Dollar Tree Announces First Permanent Price Increase In Decades

Dollar and a Quarter Tree?

Dollar Tree
Dollar Tree Photo Credit: Google Maps Street View

For the first time in more than three decades, Dollar Tree announced that it will be increasing the prices for most of its items up to $1.25 as the country contends with surging inflation rates.

In recent years, dollar stores have been veering away from that moniker, with many upping prices to as much as $3 or $5 for some items.

The new prices are expected to be rolled out to each of the company's 8,000 stores by early 2022 after the company tested higher-priced items for months, to which officials said there was a “positive customer reaction,” after attempting to raise prices to $1.25 or $1.50.

“(Dollar Tree) believes this is the appropriate time to shift away from the constraints of the $1.00 price point in order to continue offering extreme value to customers,” the company said in a statement.

According to the company, by sticking with the $1 per-item concept, the chain had to stop selling certain sizes and products, some of which may now be heading back to store shelves.

“We experienced a strong finish to the quarter, as shoppers are increasingly focused on value in this inflationary environment,” Michael Witynski, Dollar Tree President and CEO said in a statement.

“Our Dollar Tree pricing tests have demonstrated broad consumer acceptance of the new price point and excitement about the additional offerings and extreme value we will be able to provide.”

“(This decision was) not a reaction to short-term or transitory market conditions,” the statement said.
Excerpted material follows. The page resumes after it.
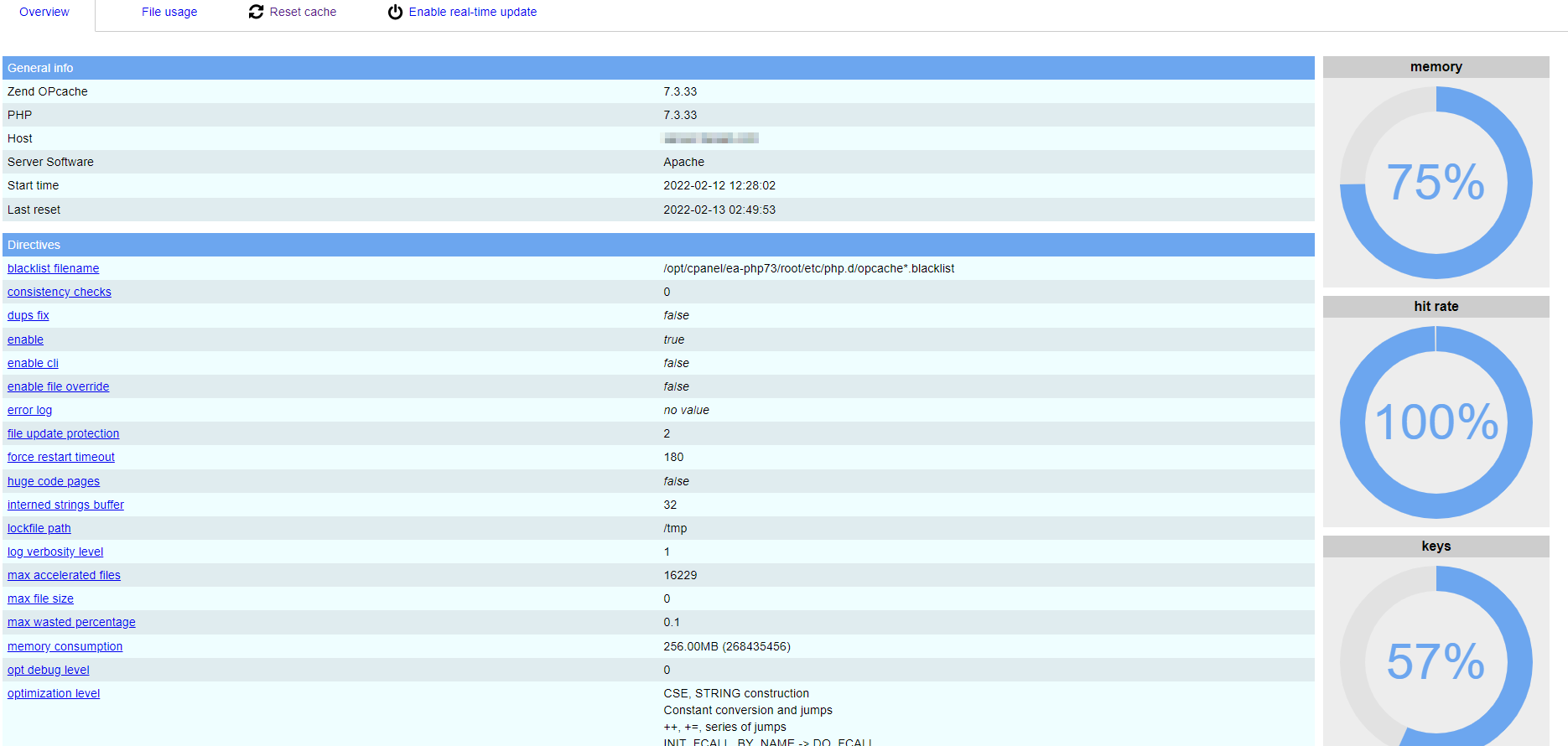Click the hit rate 100% gauge
1568x746 pixels.
tap(1436, 422)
However, Witynski added that "the additional price point (affords Dollar Tree) greater flexibility to manage the overall business, especially in a volatile, inflationary environment.

“Customers believe that at $1.25, it’s still going to be an undeniable value because of what they’re seeing out in the marketplace, and they know that Dollar Tree hasn’t raised its price in 35 years, so they’re giving us credit.”